Rewrite every line of the records, requests included, starting with the line that contains "Главная страница (848, 234)" and going on through the line that contains "Inschrijven (610, 1475)". Multiply each coordinate in the answers by 0.65 and round to whole numbers, with halves rounded up, but leave every number in the requests unchanged.

* **THE INPUT**
=-=-=

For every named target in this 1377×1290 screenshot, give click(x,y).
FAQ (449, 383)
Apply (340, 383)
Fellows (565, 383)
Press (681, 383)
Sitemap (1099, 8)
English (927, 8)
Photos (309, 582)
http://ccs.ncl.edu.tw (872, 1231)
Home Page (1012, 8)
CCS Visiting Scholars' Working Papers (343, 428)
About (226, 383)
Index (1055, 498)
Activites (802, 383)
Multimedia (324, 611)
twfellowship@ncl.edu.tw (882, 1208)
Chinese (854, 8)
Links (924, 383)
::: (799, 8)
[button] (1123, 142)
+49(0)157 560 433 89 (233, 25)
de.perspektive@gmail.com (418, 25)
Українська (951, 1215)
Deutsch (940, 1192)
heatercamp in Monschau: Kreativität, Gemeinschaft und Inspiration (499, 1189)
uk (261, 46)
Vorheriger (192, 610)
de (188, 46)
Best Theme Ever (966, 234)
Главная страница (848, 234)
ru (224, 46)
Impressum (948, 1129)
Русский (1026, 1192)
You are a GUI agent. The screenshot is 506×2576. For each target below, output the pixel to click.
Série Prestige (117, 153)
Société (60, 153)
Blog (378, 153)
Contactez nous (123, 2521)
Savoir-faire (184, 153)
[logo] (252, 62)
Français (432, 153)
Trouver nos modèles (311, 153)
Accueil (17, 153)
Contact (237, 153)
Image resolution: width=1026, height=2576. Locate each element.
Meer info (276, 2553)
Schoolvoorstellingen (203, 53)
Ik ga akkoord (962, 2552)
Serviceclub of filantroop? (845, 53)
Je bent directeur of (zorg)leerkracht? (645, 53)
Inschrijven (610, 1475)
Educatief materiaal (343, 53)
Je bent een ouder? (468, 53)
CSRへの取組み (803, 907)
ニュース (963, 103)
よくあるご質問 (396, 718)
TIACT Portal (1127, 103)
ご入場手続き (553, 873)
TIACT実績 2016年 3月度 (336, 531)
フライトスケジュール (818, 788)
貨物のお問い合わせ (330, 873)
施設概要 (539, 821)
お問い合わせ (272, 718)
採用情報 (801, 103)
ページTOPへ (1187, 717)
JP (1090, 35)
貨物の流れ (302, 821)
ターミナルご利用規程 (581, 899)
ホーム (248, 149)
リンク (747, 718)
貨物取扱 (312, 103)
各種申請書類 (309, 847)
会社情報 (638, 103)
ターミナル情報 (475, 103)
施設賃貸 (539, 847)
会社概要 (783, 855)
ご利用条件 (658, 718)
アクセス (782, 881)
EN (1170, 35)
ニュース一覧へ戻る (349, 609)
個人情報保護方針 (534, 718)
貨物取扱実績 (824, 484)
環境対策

=-=-=

* **THE COMPLETED TASK**
Главная страница (551, 152)
ru (146, 30)
Impressum (616, 734)
Русский (667, 775)
You are a GUI agent. The screenshot is 506×2576. For each target below, output the pixel to click.
Série Prestige (76, 99)
Société (39, 99)
Blog (246, 99)
Contactez nous (80, 1639)
Savoir-faire (120, 99)
[logo] (164, 40)
Français (281, 99)
Trouver nos modèles (202, 99)
Accueil (11, 99)
Contact (154, 99)
Image resolution: width=1026, height=2576. Locate each element.
Meer info (179, 1659)
Schoolvoorstellingen (132, 34)
Ik ga akkoord (625, 1659)
Serviceclub of filantroop? (549, 34)
Je bent directeur of (zorg)leerkracht? (419, 34)
Inschrijven (397, 959)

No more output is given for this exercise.